She has the right fan demographic for phoning in I suppose.


----------



## JimW (Oct 11, 2015)

Anthony not as good as his first attempt [emoji20]


----------



## Glitter (Oct 11, 2015)

JimW said:


> Anthony not as good as his first attempt [emoji20]



Better than Ainsley though.


----------



## zoooo (Oct 11, 2015)

JimW said:


> She has the right fan demographic for phoning in I suppose.


Ha. Fans of weather?

Wish Tomasz Schafernaker was doing it. <3


----------



## JimW (Oct 11, 2015)

Glitter said:


> Better than Ainsley though.


Apparently not. Save me voting next week.


----------



## Glitter (Oct 11, 2015)

Glitter said:


> Better than Ainsley though.



Ha! What do I know?


----------



## zoooo (Oct 11, 2015)

That was a very weird goodbye song.


----------



## JimW (Oct 11, 2015)

zoooo said:


> Ha. Fans of weather?
> 
> Wish Tomasz Schafernaker was doing it. <3


Daytime telly watchers might be more likely to phone in my entirely evidence-free theory


----------



## zoooo (Oct 11, 2015)

JimW said:


> Daytime telly watchers might be more likely to phone in my entirely evidence-free theory


Ah yes, maybe!


----------



## danny la rouge (Oct 11, 2015)

zoooo said:


> That was a very weird goodbye song.


It was like someone had googled the words but not heard the tune!
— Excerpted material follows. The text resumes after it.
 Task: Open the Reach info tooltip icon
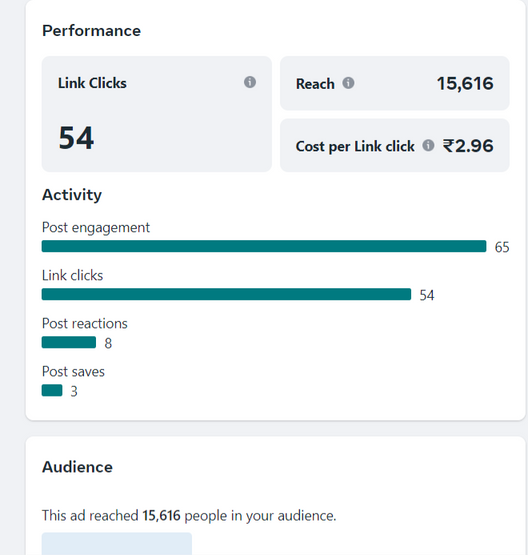348,83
Everyone looked weird jerking and bobbing along at the end. How the feck do you move to it?


----------



## May Kasahara (Oct 11, 2015)

Late to the party again.

Still loving Kellie and KfG. Their Charleston was bloody great. Helen was also lovely to watch, very classy. Totally agree re. Anton's shit choreography, poor Katie. Thought Anita was great but was distracted by how unflattering the short wig was on her.

We were out last night, with PIL babysitting. This morning MIL told me Jay had 'brought the house down, absolutely incredible' and Bruno was dishing out the tens...really, I thought, how good can it be? Well  He has the personality of a potato off-floor, but my god, that was teh sex.

E2A Kevin and Karen are the best couple ever. My vicarious life crush on them both has only grown after that ubercute pro dance. Plus, Karen's sweet-troughing moment reminded me of the time she ate the banana from her Carmen Miranda hat while the judges were laying into Dave Hairy Biker  SO COOL


----------



## belboid (Oct 11, 2015)

well, that was quite an episode.  there are half a dozen who really should get a place in the final at the moment, tho I was glad to see peter had a pretty crap dance, even if he was ten absurdly overmarked.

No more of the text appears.